2 Eylül 2009 Çarşamba

Yontmataş devri>Cilalıtaş devri

Sıkıntılı bir şekilde ayağa kalktı, ilişkilerinin geleceği için hayati önemi olan bir andı bu ve o -ah- bu genç hanımın gizli bahçelerinde dolanmayı fena halde arzuluyordu. Farklı bir yaklaşım denemek istedi, karşısındakinin de hoşuna gideceğini umdu, sırf rol icabı derin bir nefes aldı, karşısındakinin gözlerine kitlendi ve yumuşak bir tonda başladı:

-Eğer görebilseydin göğü, yukarıdaki ve böylece zihnin serbest kalabilseydi yanımda, köpüren dalgaların arasına koşardın, bense durup seni izlerdim.

Bir kadının anlamadığı şeye vereceği en genel tepki olarak kaşlarını çattı, kadınlar -doğal olarak- anlamazlardı ama anlamamak hoşlarına da gitmezdi. Sinirle:

-Ne demek şimdi bu?

-Bu demek oluyor ki çok genç ve çok güzel genç hanım, siz önümde yanıp kül olanı görmezden gelmemi istiyorsunuz. Ancak belirtmeliyim ki hala gün ışığı berraklığında gözümde sesiniz, güzelliğiniz.

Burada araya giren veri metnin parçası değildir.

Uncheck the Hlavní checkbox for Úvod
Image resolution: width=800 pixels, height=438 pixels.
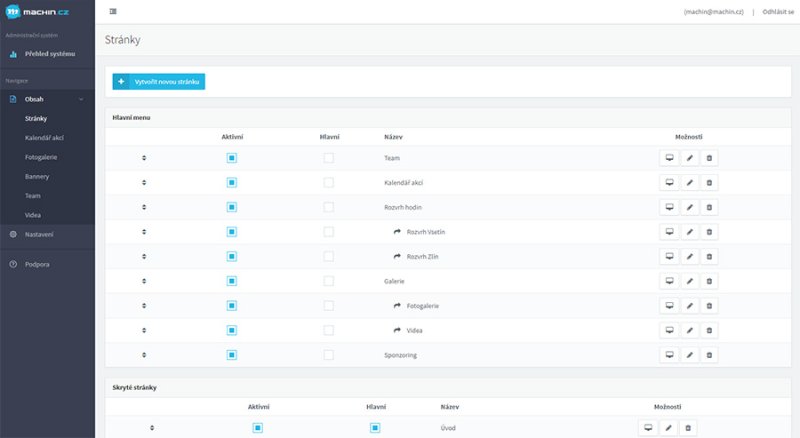[x=376, y=428]
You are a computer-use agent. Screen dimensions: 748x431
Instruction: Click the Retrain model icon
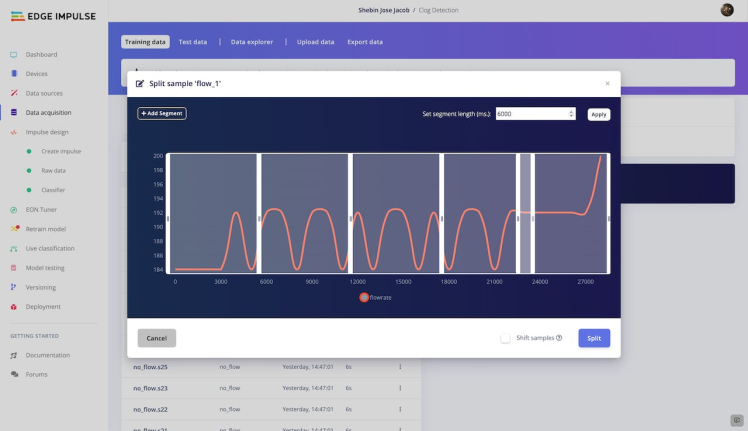[x=13, y=229]
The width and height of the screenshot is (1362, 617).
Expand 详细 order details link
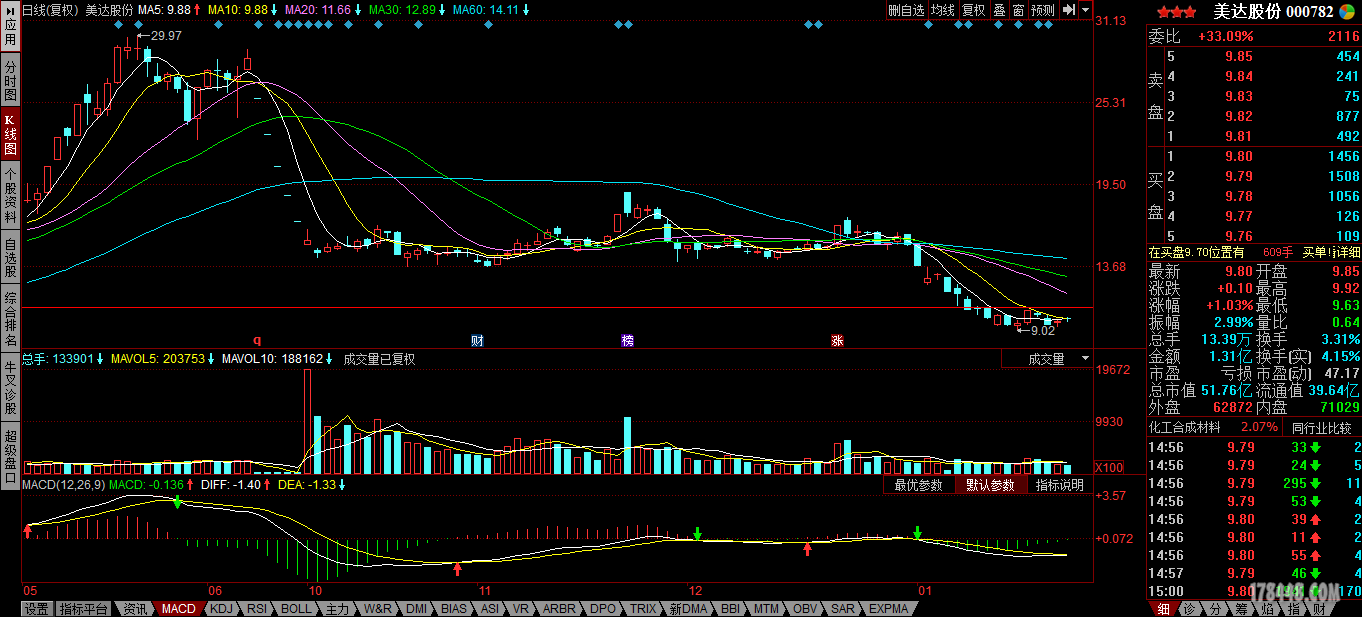(x=1347, y=253)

O tekrar birşeyler geveleyeceksen ufak bir jestle onu susturdu ve devam etti:

-Ve genç hanım, ben düşlerime inanmıştım sadece, hiçbir şey değiştiremezdi kafamdakini. Heyhat! Ne kadar geçtir şimdi, bir zamanlar kör olduğumu görmek için.

Karşısındakini etkilemek için vurguları kullanıyor, sesine çok dikkat ediyor, bir yandan da hafif heyecanla onun yumuşak tenini hayal ediyordu. Muhtemelen -yine- sıkılacağı bir ten, ilk seferki heyecanın yerini tutmuyordu hiçbiri. Ağda yapıp yapmadığını merak etti çok kısa bir an, devam etti:

-Lakin—diye başlayacakken karşısındaki ayağa kalktı;

-Sadece bacaklarımın arasında olana kadar bütün bunlar değil mi? dedi-

Kötü bir andı, kaybettiğini bildiğinden,

-Evet, dedi.

Bitti.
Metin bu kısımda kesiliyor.